Copy the records exactly. Every line must match.

**Extracted data entries:**
--- START ---

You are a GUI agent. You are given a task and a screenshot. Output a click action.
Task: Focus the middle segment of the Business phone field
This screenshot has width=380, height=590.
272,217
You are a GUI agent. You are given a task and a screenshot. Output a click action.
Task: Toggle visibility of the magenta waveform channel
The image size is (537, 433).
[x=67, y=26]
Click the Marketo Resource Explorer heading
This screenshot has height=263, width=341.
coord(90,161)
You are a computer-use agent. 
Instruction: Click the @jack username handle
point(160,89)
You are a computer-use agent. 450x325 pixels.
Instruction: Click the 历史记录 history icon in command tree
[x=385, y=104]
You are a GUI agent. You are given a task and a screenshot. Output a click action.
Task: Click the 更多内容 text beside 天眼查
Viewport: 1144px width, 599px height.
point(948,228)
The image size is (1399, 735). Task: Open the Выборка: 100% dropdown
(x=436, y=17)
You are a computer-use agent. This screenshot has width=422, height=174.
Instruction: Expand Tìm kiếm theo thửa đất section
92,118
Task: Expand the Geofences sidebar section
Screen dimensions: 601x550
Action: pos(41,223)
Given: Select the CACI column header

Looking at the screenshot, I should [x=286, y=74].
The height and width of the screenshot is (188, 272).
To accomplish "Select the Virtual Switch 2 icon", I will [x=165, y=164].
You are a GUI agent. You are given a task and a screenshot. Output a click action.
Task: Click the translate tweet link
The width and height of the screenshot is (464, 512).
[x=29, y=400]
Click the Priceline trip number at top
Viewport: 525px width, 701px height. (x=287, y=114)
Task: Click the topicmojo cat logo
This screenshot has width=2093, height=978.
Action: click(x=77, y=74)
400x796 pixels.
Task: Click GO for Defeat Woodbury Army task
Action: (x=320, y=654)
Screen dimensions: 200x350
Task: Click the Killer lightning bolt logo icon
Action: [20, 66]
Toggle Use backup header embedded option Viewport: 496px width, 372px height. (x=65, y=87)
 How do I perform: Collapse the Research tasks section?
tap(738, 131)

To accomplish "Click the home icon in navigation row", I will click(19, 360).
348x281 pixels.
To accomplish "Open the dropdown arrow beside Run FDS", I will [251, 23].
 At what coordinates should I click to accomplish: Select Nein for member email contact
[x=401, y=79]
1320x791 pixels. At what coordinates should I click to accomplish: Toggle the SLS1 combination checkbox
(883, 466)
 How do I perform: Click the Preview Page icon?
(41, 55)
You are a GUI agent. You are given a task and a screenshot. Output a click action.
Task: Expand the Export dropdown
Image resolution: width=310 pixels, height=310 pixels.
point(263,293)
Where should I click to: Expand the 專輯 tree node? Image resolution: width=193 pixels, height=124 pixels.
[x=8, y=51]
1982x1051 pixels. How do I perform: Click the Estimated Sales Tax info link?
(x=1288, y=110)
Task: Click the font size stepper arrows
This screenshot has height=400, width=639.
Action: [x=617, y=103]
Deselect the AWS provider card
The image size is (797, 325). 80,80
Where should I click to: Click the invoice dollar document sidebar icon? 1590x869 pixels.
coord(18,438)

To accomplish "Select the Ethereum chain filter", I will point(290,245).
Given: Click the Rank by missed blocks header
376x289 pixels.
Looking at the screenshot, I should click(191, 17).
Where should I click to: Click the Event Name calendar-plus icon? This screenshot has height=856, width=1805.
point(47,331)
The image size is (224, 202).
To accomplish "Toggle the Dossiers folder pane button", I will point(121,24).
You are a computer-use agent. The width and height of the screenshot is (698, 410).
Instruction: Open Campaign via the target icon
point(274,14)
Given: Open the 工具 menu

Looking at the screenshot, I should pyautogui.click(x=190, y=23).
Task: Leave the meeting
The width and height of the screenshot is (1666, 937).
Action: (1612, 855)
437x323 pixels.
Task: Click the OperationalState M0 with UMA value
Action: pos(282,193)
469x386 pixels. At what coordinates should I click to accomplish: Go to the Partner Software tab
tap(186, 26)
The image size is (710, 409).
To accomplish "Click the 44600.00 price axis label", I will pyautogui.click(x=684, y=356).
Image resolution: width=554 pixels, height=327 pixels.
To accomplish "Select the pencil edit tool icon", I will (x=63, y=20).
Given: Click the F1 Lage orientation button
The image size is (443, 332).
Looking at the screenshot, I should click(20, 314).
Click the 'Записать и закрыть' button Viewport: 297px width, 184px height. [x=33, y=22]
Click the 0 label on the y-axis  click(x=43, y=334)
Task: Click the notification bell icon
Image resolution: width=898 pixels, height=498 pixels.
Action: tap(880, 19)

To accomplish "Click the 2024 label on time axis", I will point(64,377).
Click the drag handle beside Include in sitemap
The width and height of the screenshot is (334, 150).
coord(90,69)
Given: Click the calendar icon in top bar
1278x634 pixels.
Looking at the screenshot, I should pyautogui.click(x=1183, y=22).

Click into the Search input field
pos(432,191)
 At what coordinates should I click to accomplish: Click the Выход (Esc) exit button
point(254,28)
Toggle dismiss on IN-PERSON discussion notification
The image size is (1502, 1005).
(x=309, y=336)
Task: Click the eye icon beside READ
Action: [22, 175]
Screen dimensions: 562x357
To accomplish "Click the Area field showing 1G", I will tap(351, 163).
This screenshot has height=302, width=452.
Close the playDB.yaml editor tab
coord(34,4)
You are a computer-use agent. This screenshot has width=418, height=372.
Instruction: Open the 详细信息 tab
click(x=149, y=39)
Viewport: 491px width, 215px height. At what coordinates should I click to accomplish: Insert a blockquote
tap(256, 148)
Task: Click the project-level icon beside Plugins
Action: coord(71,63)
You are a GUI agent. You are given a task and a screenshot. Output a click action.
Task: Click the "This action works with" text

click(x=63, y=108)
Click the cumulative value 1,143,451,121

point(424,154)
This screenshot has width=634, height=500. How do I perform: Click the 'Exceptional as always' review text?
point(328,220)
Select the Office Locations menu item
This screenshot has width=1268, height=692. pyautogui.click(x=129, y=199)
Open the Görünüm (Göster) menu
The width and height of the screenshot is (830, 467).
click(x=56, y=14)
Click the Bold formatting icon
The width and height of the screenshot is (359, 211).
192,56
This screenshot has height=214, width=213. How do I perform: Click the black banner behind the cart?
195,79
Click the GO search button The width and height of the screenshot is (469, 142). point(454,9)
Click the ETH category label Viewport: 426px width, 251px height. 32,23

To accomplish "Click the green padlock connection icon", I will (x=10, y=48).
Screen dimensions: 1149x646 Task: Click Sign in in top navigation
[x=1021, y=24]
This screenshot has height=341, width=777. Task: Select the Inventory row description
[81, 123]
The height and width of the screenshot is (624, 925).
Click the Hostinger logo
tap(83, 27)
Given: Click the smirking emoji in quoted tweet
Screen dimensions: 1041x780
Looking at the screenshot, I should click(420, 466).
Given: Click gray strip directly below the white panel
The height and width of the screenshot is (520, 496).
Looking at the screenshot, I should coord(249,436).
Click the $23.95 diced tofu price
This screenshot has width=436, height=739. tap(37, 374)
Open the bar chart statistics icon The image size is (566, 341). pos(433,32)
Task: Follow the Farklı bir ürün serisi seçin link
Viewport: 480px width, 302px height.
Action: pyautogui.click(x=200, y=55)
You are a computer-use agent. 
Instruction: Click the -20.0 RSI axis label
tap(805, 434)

--- END ---

**Expected answer:**
You are a GUI agent. You are given a task and a screenshot. Output a click action.
Task: Focus the middle segment of the Business phone field
This screenshot has width=380, height=590.
272,217
You are a GUI agent. You are given a task and a screenshot. Output a click action.
Task: Toggle visibility of the magenta waveform channel
The image size is (537, 433).
[x=67, y=26]
Click the Marketo Resource Explorer heading
This screenshot has height=263, width=341.
coord(90,161)
You are a computer-use agent. 
Instruction: Click the @jack username handle
point(160,89)
You are a computer-use agent. 450x325 pixels.
Instruction: Click the 历史记录 history icon in command tree
[x=385, y=104]
You are a GUI agent. You are given a task and a screenshot. Output a click action.
Task: Click the 更多内容 text beside 天眼查
Viewport: 1144px width, 599px height.
point(948,228)
The image size is (1399, 735). Task: Open the Выборка: 100% dropdown
(x=436, y=17)
You are a computer-use agent. This screenshot has width=422, height=174.
Instruction: Expand Tìm kiếm theo thửa đất section
92,118
Task: Expand the Geofences sidebar section
Screen dimensions: 601x550
Action: pos(41,223)
Given: Select the CACI column header

Looking at the screenshot, I should [x=286, y=74].
The height and width of the screenshot is (188, 272).
To accomplish "Select the Virtual Switch 2 icon", I will [x=165, y=164].
You are a GUI agent. You are given a task and a screenshot. Output a click action.
Task: Click the translate tweet link
The width and height of the screenshot is (464, 512).
[x=29, y=400]
Click the Priceline trip number at top
Viewport: 525px width, 701px height. (x=287, y=114)
Task: Click the topicmojo cat logo
This screenshot has width=2093, height=978.
Action: click(x=77, y=74)
400x796 pixels.
Task: Click GO for Defeat Woodbury Army task
Action: (x=320, y=654)
Screen dimensions: 200x350
Task: Click the Killer lightning bolt logo icon
Action: [20, 66]
Toggle Use backup header embedded option Viewport: 496px width, 372px height. (x=65, y=87)
 How do I perform: Collapse the Research tasks section?
tap(738, 131)

To accomplish "Click the home icon in navigation row", I will click(19, 360).
348x281 pixels.
To accomplish "Open the dropdown arrow beside Run FDS", I will [251, 23].
 At what coordinates should I click to accomplish: Select Nein for member email contact
[x=401, y=79]
1320x791 pixels. At what coordinates should I click to accomplish: Toggle the SLS1 combination checkbox
(883, 466)
 How do I perform: Click the Preview Page icon?
(41, 55)
You are a GUI agent. You are given a task and a screenshot. Output a click action.
Task: Expand the Export dropdown
Image resolution: width=310 pixels, height=310 pixels.
point(263,293)
Where should I click to: Expand the 專輯 tree node? Image resolution: width=193 pixels, height=124 pixels.
[x=8, y=51]
1982x1051 pixels. How do I perform: Click the Estimated Sales Tax info link?
(x=1288, y=110)
Task: Click the font size stepper arrows
This screenshot has height=400, width=639.
Action: [x=617, y=103]
Deselect the AWS provider card
The image size is (797, 325). 80,80
Where should I click to: Click the invoice dollar document sidebar icon? 1590x869 pixels.
coord(18,438)

To accomplish "Select the Ethereum chain filter", I will point(290,245).
Given: Click the Rank by missed blocks header
376x289 pixels.
Looking at the screenshot, I should click(191, 17).
Where should I click to: Click the Event Name calendar-plus icon? This screenshot has height=856, width=1805.
point(47,331)
The image size is (224, 202).
To accomplish "Toggle the Dossiers folder pane button", I will point(121,24).
You are a computer-use agent. The width and height of the screenshot is (698, 410).
Instruction: Open Campaign via the target icon
point(274,14)
Given: Open the 工具 menu

Looking at the screenshot, I should pyautogui.click(x=190, y=23).
Task: Leave the meeting
The width and height of the screenshot is (1666, 937).
Action: (1612, 855)
437x323 pixels.
Task: Click the OperationalState M0 with UMA value
Action: pos(282,193)
469x386 pixels. At what coordinates should I click to accomplish: Go to the Partner Software tab
tap(186, 26)
The image size is (710, 409).
To accomplish "Click the 44600.00 price axis label", I will pyautogui.click(x=684, y=356).
Image resolution: width=554 pixels, height=327 pixels.
To accomplish "Select the pencil edit tool icon", I will (x=63, y=20).
Given: Click the F1 Lage orientation button
The image size is (443, 332).
Looking at the screenshot, I should click(20, 314).
Click the 'Записать и закрыть' button Viewport: 297px width, 184px height. [x=33, y=22]
Click the 0 label on the y-axis  click(x=43, y=334)
Task: Click the notification bell icon
Image resolution: width=898 pixels, height=498 pixels.
Action: tap(880, 19)

To accomplish "Click the 2024 label on time axis", I will point(64,377).
Click the drag handle beside Include in sitemap
The width and height of the screenshot is (334, 150).
coord(90,69)
Given: Click the calendar icon in top bar
1278x634 pixels.
Looking at the screenshot, I should pyautogui.click(x=1183, y=22).

Click into the Search input field
pos(432,191)
 At what coordinates should I click to accomplish: Click the Выход (Esc) exit button
point(254,28)
Toggle dismiss on IN-PERSON discussion notification
The image size is (1502, 1005).
(x=309, y=336)
Task: Click the eye icon beside READ
Action: [22, 175]
Screen dimensions: 562x357
To accomplish "Click the Area field showing 1G", I will tap(351, 163).
This screenshot has height=302, width=452.
Close the playDB.yaml editor tab
coord(34,4)
You are a computer-use agent. This screenshot has width=418, height=372.
Instruction: Open the 详细信息 tab
click(x=149, y=39)
Viewport: 491px width, 215px height. At what coordinates should I click to accomplish: Insert a blockquote
tap(256, 148)
Task: Click the project-level icon beside Plugins
Action: coord(71,63)
You are a GUI agent. You are given a task and a screenshot. Output a click action.
Task: Click the "This action works with" text

click(x=63, y=108)
Click the cumulative value 1,143,451,121

point(424,154)
This screenshot has width=634, height=500. How do I perform: Click the 'Exceptional as always' review text?
point(328,220)
Select the Office Locations menu item
This screenshot has width=1268, height=692. pyautogui.click(x=129, y=199)
Open the Görünüm (Göster) menu
The width and height of the screenshot is (830, 467).
click(x=56, y=14)
Click the Bold formatting icon
The width and height of the screenshot is (359, 211).
192,56
This screenshot has height=214, width=213. How do I perform: Click the black banner behind the cart?
195,79
Click the GO search button The width and height of the screenshot is (469, 142). point(454,9)
Click the ETH category label Viewport: 426px width, 251px height. 32,23

To accomplish "Click the green padlock connection icon", I will (x=10, y=48).
Screen dimensions: 1149x646 Task: Click Sign in in top navigation
[x=1021, y=24]
This screenshot has height=341, width=777. Task: Select the Inventory row description
[81, 123]
The height and width of the screenshot is (624, 925).
Click the Hostinger logo
tap(83, 27)
Given: Click the smirking emoji in quoted tweet
Screen dimensions: 1041x780
Looking at the screenshot, I should click(420, 466).
Given: Click gray strip directly below the white panel
The height and width of the screenshot is (520, 496).
Looking at the screenshot, I should coord(249,436).
Click the $23.95 diced tofu price
This screenshot has width=436, height=739. tap(37, 374)
Open the bar chart statistics icon The image size is (566, 341). pos(433,32)
Task: Follow the Farklı bir ürün serisi seçin link
Viewport: 480px width, 302px height.
Action: pyautogui.click(x=200, y=55)
You are a computer-use agent. 
Instruction: Click the -20.0 RSI axis label
tap(805, 434)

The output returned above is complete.